Exercise >> Transcribe all of the records exactly, leaving every line as it is.

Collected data

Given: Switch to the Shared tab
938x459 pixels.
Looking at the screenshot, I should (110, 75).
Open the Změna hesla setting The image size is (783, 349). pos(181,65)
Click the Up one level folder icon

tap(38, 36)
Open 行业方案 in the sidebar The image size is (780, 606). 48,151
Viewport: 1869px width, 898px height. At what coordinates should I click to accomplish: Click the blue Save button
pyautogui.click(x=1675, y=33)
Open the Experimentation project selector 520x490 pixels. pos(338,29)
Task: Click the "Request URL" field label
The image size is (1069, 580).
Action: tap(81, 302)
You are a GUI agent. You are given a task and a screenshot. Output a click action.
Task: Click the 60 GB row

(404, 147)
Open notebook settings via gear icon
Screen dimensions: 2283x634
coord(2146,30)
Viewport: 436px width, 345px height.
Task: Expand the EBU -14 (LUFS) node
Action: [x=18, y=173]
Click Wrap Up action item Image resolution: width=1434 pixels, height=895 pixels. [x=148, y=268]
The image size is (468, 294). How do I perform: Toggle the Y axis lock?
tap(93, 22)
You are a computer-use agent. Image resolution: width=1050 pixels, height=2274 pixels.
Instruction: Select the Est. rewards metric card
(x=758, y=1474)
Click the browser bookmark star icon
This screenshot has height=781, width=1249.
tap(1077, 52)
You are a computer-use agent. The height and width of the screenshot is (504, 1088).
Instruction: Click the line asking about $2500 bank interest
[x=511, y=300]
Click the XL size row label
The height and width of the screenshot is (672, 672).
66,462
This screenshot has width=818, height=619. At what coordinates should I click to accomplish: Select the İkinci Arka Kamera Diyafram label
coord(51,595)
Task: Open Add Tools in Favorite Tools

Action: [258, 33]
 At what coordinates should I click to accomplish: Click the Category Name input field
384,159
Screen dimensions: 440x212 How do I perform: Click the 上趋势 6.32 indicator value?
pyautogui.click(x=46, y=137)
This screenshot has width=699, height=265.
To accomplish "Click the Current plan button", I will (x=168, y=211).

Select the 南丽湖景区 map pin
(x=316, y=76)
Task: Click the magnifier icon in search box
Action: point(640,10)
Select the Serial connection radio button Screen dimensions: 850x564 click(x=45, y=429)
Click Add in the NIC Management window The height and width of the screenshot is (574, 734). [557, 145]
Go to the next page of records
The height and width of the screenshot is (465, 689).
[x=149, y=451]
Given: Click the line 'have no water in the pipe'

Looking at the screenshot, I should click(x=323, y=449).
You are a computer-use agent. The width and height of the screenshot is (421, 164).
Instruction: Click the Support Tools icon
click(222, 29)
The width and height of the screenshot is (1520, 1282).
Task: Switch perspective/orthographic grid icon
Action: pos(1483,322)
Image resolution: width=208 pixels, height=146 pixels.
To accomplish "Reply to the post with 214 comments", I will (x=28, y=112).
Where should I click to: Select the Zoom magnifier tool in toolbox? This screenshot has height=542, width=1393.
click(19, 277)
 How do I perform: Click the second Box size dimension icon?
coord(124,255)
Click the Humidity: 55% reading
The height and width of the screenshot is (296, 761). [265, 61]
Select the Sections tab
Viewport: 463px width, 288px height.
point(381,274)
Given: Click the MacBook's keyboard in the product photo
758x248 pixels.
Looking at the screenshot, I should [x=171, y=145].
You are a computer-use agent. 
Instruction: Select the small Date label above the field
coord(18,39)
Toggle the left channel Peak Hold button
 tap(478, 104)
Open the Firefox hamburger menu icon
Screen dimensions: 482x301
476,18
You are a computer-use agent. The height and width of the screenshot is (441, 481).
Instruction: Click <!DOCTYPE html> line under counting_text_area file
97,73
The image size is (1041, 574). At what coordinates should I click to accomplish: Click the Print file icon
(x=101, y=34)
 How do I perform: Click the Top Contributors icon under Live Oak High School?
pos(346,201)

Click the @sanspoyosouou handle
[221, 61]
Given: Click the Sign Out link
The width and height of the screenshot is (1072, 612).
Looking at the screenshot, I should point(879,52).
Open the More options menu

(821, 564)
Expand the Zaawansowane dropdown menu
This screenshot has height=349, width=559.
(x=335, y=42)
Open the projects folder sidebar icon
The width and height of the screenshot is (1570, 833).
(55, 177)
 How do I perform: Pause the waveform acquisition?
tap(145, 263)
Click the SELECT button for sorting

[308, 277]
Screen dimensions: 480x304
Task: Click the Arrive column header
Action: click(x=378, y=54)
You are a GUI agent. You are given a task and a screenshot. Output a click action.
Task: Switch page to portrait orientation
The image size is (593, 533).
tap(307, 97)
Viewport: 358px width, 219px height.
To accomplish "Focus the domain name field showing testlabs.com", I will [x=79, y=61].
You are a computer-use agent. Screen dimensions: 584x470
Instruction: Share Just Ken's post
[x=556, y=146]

Written solution >>
Given: Switch to the Shared tab
938x459 pixels.
Looking at the screenshot, I should (110, 75).
Open the Změna hesla setting The image size is (783, 349). pos(181,65)
Click the Up one level folder icon

tap(38, 36)
Open 行业方案 in the sidebar The image size is (780, 606). 48,151
Viewport: 1869px width, 898px height. At what coordinates should I click to accomplish: Click the blue Save button
pyautogui.click(x=1675, y=33)
Open the Experimentation project selector 520x490 pixels. pos(338,29)
Task: Click the "Request URL" field label
The image size is (1069, 580).
Action: tap(81, 302)
You are a GUI agent. You are given a task and a screenshot. Output a click action.
Task: Click the 60 GB row

(404, 147)
Open notebook settings via gear icon
Screen dimensions: 2283x634
coord(2146,30)
Viewport: 436px width, 345px height.
Task: Expand the EBU -14 (LUFS) node
Action: [x=18, y=173]
Click Wrap Up action item Image resolution: width=1434 pixels, height=895 pixels. [x=148, y=268]
The image size is (468, 294). How do I perform: Toggle the Y axis lock?
tap(93, 22)
You are a computer-use agent. Image resolution: width=1050 pixels, height=2274 pixels.
Instruction: Select the Est. rewards metric card
(x=758, y=1474)
Click the browser bookmark star icon
This screenshot has height=781, width=1249.
tap(1077, 52)
You are a computer-use agent. The height and width of the screenshot is (504, 1088).
Instruction: Click the line asking about $2500 bank interest
[x=511, y=300]
Click the XL size row label
The height and width of the screenshot is (672, 672).
66,462
This screenshot has width=818, height=619. At what coordinates should I click to accomplish: Select the İkinci Arka Kamera Diyafram label
coord(51,595)
Task: Open Add Tools in Favorite Tools

Action: [258, 33]
 At what coordinates should I click to accomplish: Click the Category Name input field
384,159
Screen dimensions: 440x212 How do I perform: Click the 上趋势 6.32 indicator value?
pyautogui.click(x=46, y=137)
This screenshot has width=699, height=265.
To accomplish "Click the Current plan button", I will (x=168, y=211).

Select the 南丽湖景区 map pin
(x=316, y=76)
Task: Click the magnifier icon in search box
Action: point(640,10)
Select the Serial connection radio button Screen dimensions: 850x564 click(x=45, y=429)
Click Add in the NIC Management window The height and width of the screenshot is (574, 734). [557, 145]
Go to the next page of records
The height and width of the screenshot is (465, 689).
[x=149, y=451]
Given: Click the line 'have no water in the pipe'

Looking at the screenshot, I should click(x=323, y=449).
You are a computer-use agent. The width and height of the screenshot is (421, 164).
Instruction: Click the Support Tools icon
click(222, 29)
The width and height of the screenshot is (1520, 1282).
Task: Switch perspective/orthographic grid icon
Action: pos(1483,322)
Image resolution: width=208 pixels, height=146 pixels.
To accomplish "Reply to the post with 214 comments", I will (x=28, y=112).
Where should I click to: Select the Zoom magnifier tool in toolbox? This screenshot has height=542, width=1393.
click(19, 277)
 How do I perform: Click the second Box size dimension icon?
coord(124,255)
Click the Humidity: 55% reading
The height and width of the screenshot is (296, 761). [265, 61]
Select the Sections tab
Viewport: 463px width, 288px height.
point(381,274)
Given: Click the MacBook's keyboard in the product photo
758x248 pixels.
Looking at the screenshot, I should [x=171, y=145].
You are a computer-use agent. 
Instruction: Select the small Date label above the field
coord(18,39)
Toggle the left channel Peak Hold button
 tap(478, 104)
Open the Firefox hamburger menu icon
Screen dimensions: 482x301
476,18
You are a computer-use agent. The height and width of the screenshot is (441, 481).
Instruction: Click <!DOCTYPE html> line under counting_text_area file
97,73
The image size is (1041, 574). At what coordinates should I click to accomplish: Click the Print file icon
(x=101, y=34)
 How do I perform: Click the Top Contributors icon under Live Oak High School?
pos(346,201)

Click the @sanspoyosouou handle
[221, 61]
Given: Click the Sign Out link
The width and height of the screenshot is (1072, 612).
Looking at the screenshot, I should point(879,52).
Open the More options menu

(821, 564)
Expand the Zaawansowane dropdown menu
This screenshot has height=349, width=559.
(x=335, y=42)
Open the projects folder sidebar icon
The width and height of the screenshot is (1570, 833).
(55, 177)
 How do I perform: Pause the waveform acquisition?
tap(145, 263)
Click the SELECT button for sorting

[308, 277]
Screen dimensions: 480x304
Task: Click the Arrive column header
Action: click(x=378, y=54)
You are a GUI agent. You are given a task and a screenshot. Output a click action.
Task: Switch page to portrait orientation
The image size is (593, 533).
tap(307, 97)
Viewport: 358px width, 219px height.
To accomplish "Focus the domain name field showing testlabs.com", I will [x=79, y=61].
You are a computer-use agent. Screen dimensions: 584x470
Instruction: Share Just Ken's post
[x=556, y=146]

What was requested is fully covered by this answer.